**WHAT TO PRODUCE**:
Restate the data word for word. Leave the pictures out.

BEGIN DATASET ENTRIES

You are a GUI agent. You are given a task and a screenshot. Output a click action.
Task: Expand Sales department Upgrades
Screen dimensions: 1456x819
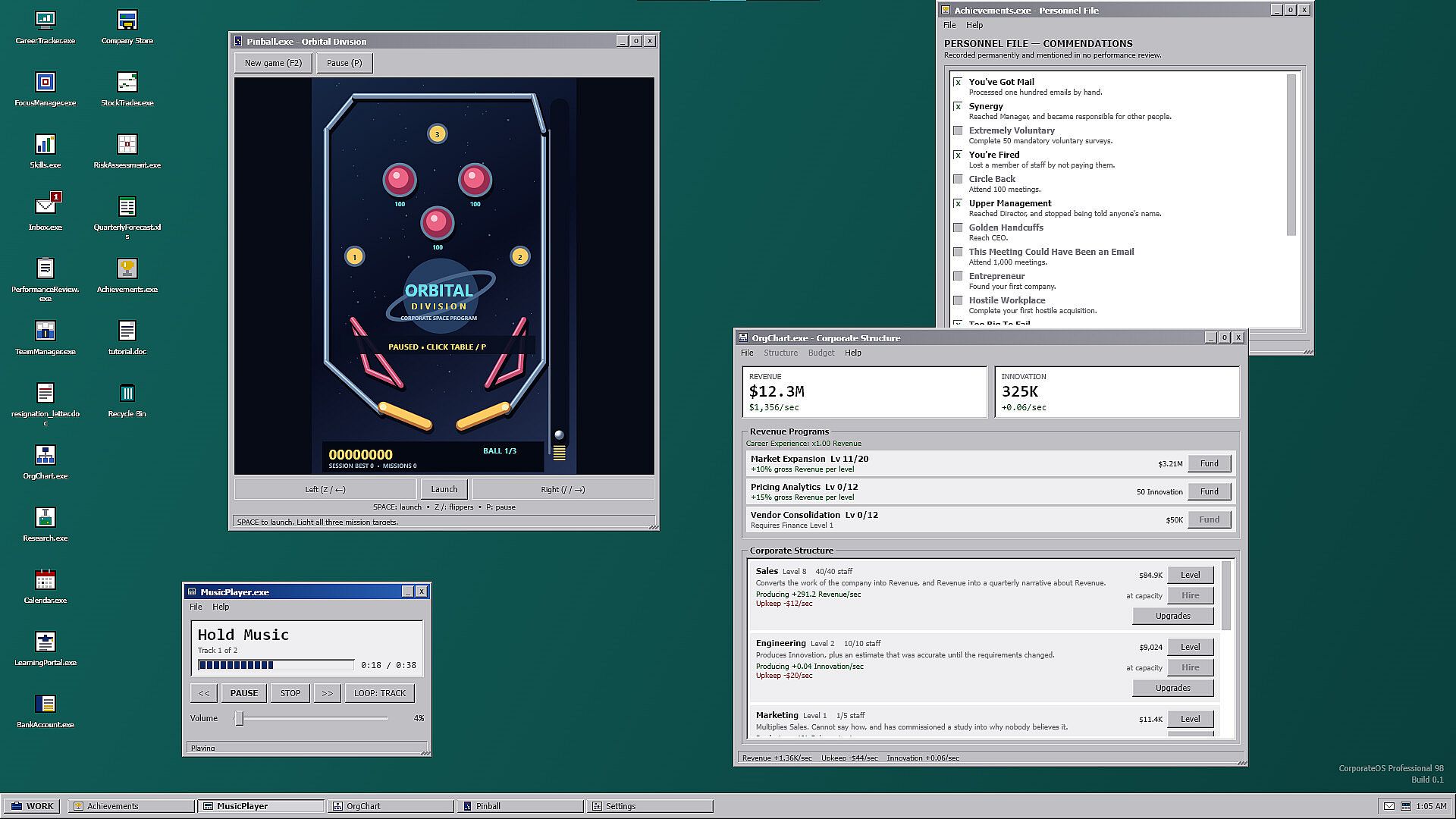(1172, 616)
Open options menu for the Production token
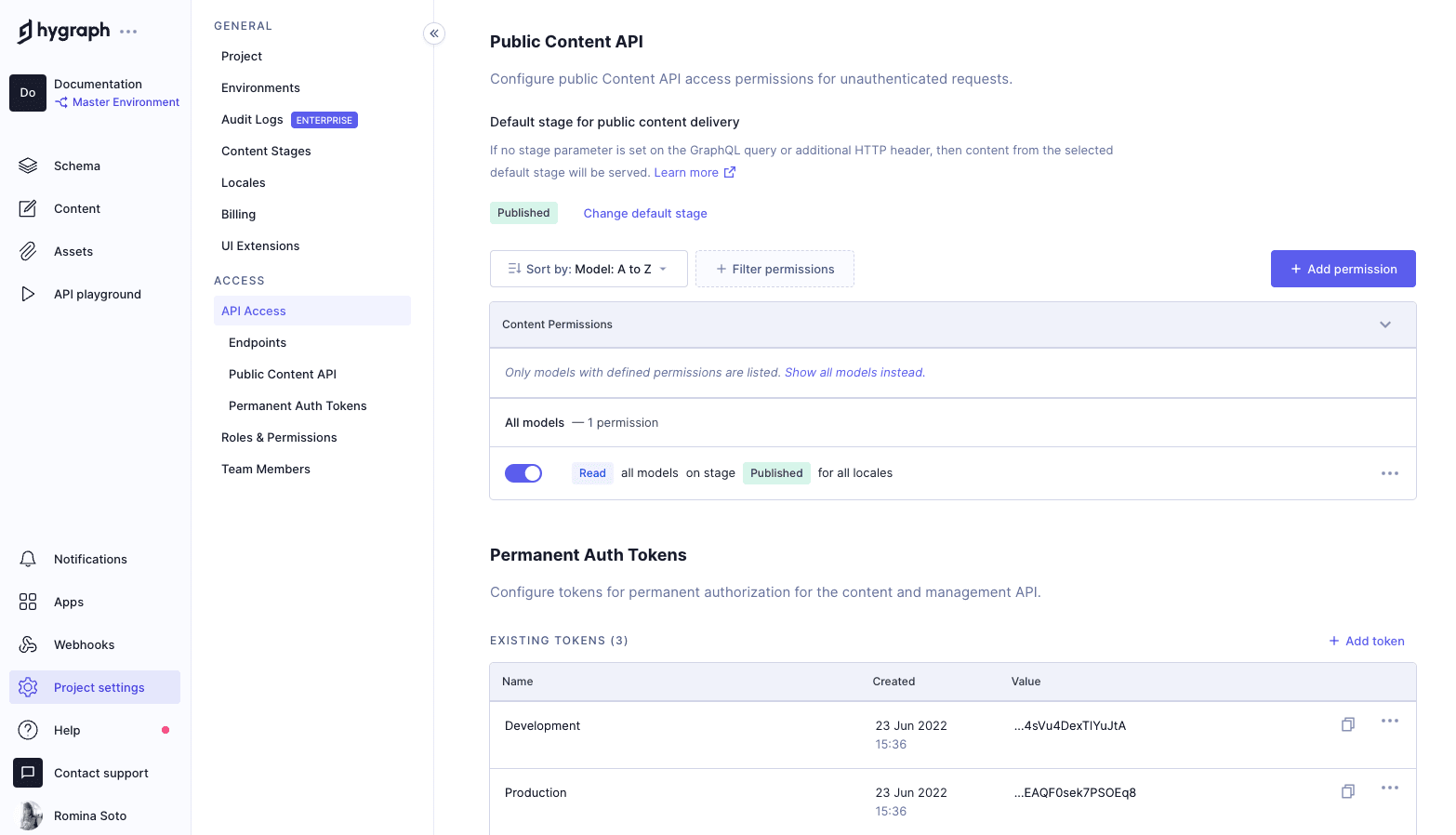This screenshot has width=1456, height=835. [x=1390, y=788]
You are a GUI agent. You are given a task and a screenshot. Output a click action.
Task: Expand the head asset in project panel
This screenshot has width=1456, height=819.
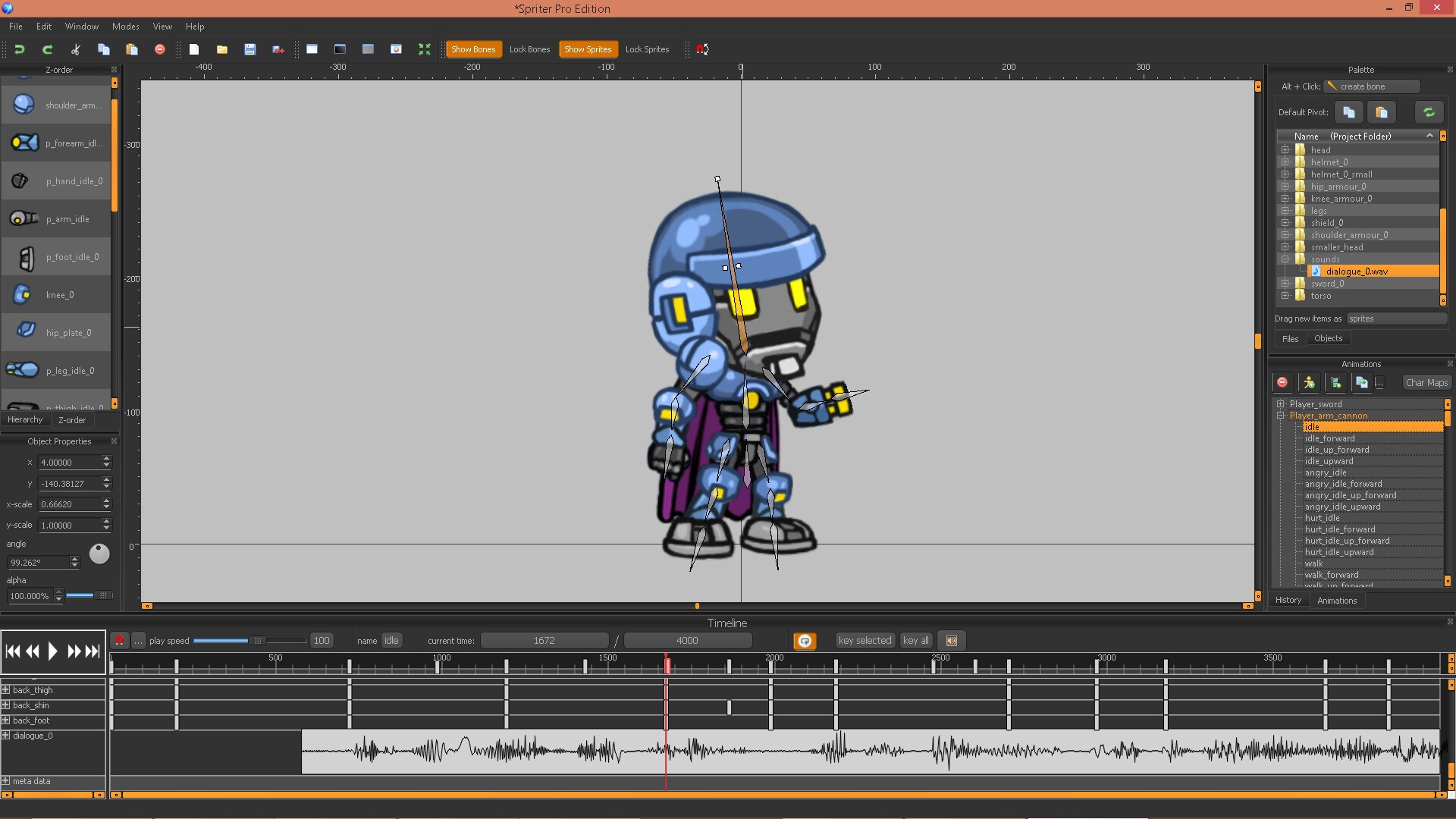1286,149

END DATASET ENTRIES

**RESPONSE AREA**:
You are a GUI agent. You are given a task and a screenshot. Output a click action.
Task: Expand Sales department Upgrades
Screen dimensions: 1456x819
(1172, 616)
Open options menu for the Production token
This screenshot has width=1456, height=835. [x=1390, y=788]
You are a GUI agent. You are given a task and a screenshot. Output a click action.
Task: Expand the head asset in project panel
This screenshot has width=1456, height=819.
1286,149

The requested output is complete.